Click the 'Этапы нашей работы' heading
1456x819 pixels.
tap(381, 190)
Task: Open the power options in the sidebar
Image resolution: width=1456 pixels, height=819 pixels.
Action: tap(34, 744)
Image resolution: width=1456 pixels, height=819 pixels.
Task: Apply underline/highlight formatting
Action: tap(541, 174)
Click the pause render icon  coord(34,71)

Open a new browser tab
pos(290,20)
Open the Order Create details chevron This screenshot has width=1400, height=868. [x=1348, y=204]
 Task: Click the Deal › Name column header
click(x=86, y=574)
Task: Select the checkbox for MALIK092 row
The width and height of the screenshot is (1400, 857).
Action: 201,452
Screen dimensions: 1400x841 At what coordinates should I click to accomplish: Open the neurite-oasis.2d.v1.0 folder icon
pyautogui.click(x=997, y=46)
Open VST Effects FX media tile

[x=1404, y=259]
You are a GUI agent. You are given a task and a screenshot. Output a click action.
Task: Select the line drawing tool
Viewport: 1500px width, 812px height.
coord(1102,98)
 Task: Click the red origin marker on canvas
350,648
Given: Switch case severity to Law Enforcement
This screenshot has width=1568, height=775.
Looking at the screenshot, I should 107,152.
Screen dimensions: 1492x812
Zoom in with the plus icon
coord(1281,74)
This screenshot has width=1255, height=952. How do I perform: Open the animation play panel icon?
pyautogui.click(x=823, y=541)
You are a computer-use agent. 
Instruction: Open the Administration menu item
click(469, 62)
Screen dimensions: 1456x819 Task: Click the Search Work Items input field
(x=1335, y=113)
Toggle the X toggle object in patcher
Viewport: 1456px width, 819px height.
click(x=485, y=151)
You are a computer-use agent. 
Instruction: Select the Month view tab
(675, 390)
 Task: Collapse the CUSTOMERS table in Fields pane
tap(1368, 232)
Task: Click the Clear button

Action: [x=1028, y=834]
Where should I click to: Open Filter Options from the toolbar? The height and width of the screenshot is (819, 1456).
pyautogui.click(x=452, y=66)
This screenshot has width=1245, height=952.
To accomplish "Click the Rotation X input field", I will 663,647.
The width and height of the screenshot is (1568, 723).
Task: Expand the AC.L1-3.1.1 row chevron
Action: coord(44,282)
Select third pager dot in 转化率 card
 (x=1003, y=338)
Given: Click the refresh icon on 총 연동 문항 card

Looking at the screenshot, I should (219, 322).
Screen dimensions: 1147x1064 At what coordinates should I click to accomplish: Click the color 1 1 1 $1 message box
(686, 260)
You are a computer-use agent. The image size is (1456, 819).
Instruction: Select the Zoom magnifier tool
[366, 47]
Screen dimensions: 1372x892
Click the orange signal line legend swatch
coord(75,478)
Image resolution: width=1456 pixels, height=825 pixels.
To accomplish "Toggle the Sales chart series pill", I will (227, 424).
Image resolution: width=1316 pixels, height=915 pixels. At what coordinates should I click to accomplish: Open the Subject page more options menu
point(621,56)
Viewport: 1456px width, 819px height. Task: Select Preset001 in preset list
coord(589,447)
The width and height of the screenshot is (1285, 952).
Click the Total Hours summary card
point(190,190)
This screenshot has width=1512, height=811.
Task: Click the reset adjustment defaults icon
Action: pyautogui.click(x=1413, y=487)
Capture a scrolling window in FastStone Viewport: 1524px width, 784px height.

-*-

» **Assignment**
Please reproduce exactly the lines in the listing above from the one containing "Where should I" through the one containing "You are a computer-use agent. The", both included, and nothing more.

» **Solution**
Where should I click to: Open Filter Options from the toolbar? The height and width of the screenshot is (819, 1456).
pyautogui.click(x=452, y=66)
This screenshot has width=1245, height=952.
To accomplish "Click the Rotation X input field", I will 663,647.
The width and height of the screenshot is (1568, 723).
Task: Expand the AC.L1-3.1.1 row chevron
Action: coord(44,282)
Select third pager dot in 转化率 card
 (x=1003, y=338)
Given: Click the refresh icon on 총 연동 문항 card

Looking at the screenshot, I should (219, 322).
Screen dimensions: 1147x1064 At what coordinates should I click to accomplish: Click the color 1 1 1 $1 message box
(686, 260)
You are a computer-use agent. The image size is (1456, 819).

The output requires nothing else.